## REQUIRED ACTION
Repeat the whole listing exactly as written.

## DATASET
=== Section Start ===

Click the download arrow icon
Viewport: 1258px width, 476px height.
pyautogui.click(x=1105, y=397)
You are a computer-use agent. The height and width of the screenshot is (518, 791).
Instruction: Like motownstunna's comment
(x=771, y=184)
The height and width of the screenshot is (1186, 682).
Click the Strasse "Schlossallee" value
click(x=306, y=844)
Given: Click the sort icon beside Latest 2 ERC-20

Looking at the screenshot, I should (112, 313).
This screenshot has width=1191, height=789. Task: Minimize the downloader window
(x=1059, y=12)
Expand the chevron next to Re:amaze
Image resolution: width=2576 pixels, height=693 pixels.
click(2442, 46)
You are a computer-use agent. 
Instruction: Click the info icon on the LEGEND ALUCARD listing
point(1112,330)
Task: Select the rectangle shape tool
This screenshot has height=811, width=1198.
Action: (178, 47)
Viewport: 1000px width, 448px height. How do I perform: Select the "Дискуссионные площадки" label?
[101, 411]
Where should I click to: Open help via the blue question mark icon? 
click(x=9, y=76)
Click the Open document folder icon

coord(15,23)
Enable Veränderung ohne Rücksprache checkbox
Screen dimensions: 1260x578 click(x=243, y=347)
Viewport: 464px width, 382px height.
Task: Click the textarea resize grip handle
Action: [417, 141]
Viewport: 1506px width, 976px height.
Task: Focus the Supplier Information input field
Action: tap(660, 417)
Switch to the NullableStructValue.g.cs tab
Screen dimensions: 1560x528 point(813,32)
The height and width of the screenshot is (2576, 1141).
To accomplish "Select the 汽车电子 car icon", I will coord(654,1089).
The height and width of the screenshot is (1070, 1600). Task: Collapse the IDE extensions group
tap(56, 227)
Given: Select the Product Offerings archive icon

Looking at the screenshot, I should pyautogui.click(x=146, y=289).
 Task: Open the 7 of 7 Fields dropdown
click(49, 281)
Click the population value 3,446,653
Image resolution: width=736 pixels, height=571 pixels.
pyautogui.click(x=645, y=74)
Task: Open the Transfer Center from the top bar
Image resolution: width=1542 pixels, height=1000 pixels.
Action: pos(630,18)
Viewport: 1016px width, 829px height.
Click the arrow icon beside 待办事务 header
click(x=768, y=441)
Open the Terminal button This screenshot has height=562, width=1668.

=== Section End ===

## RESULT
Click the download arrow icon
Viewport: 1258px width, 476px height.
pyautogui.click(x=1105, y=397)
You are a computer-use agent. The height and width of the screenshot is (518, 791).
Instruction: Like motownstunna's comment
(x=771, y=184)
The height and width of the screenshot is (1186, 682).
Click the Strasse "Schlossallee" value
click(x=306, y=844)
Given: Click the sort icon beside Latest 2 ERC-20

Looking at the screenshot, I should (112, 313).
This screenshot has width=1191, height=789. Task: Minimize the downloader window
(x=1059, y=12)
Expand the chevron next to Re:amaze
Image resolution: width=2576 pixels, height=693 pixels.
click(2442, 46)
You are a computer-use agent. 
Instruction: Click the info icon on the LEGEND ALUCARD listing
point(1112,330)
Task: Select the rectangle shape tool
This screenshot has height=811, width=1198.
Action: (178, 47)
Viewport: 1000px width, 448px height. How do I perform: Select the "Дискуссионные площадки" label?
[101, 411]
Where should I click to: Open help via the blue question mark icon? 
click(x=9, y=76)
Click the Open document folder icon

coord(15,23)
Enable Veränderung ohne Rücksprache checkbox
Screen dimensions: 1260x578 click(x=243, y=347)
Viewport: 464px width, 382px height.
Task: Click the textarea resize grip handle
Action: [417, 141]
Viewport: 1506px width, 976px height.
Task: Focus the Supplier Information input field
Action: tap(660, 417)
Switch to the NullableStructValue.g.cs tab
Screen dimensions: 1560x528 point(813,32)
The height and width of the screenshot is (2576, 1141).
To accomplish "Select the 汽车电子 car icon", I will coord(654,1089).
The height and width of the screenshot is (1070, 1600). Task: Collapse the IDE extensions group
tap(56, 227)
Given: Select the Product Offerings archive icon

Looking at the screenshot, I should pyautogui.click(x=146, y=289).
 Task: Open the 7 of 7 Fields dropdown
click(49, 281)
Click the population value 3,446,653
Image resolution: width=736 pixels, height=571 pixels.
pyautogui.click(x=645, y=74)
Task: Open the Transfer Center from the top bar
Image resolution: width=1542 pixels, height=1000 pixels.
Action: pos(630,18)
Viewport: 1016px width, 829px height.
Click the arrow icon beside 待办事务 header
click(x=768, y=441)
Open the Terminal button This screenshot has height=562, width=1668.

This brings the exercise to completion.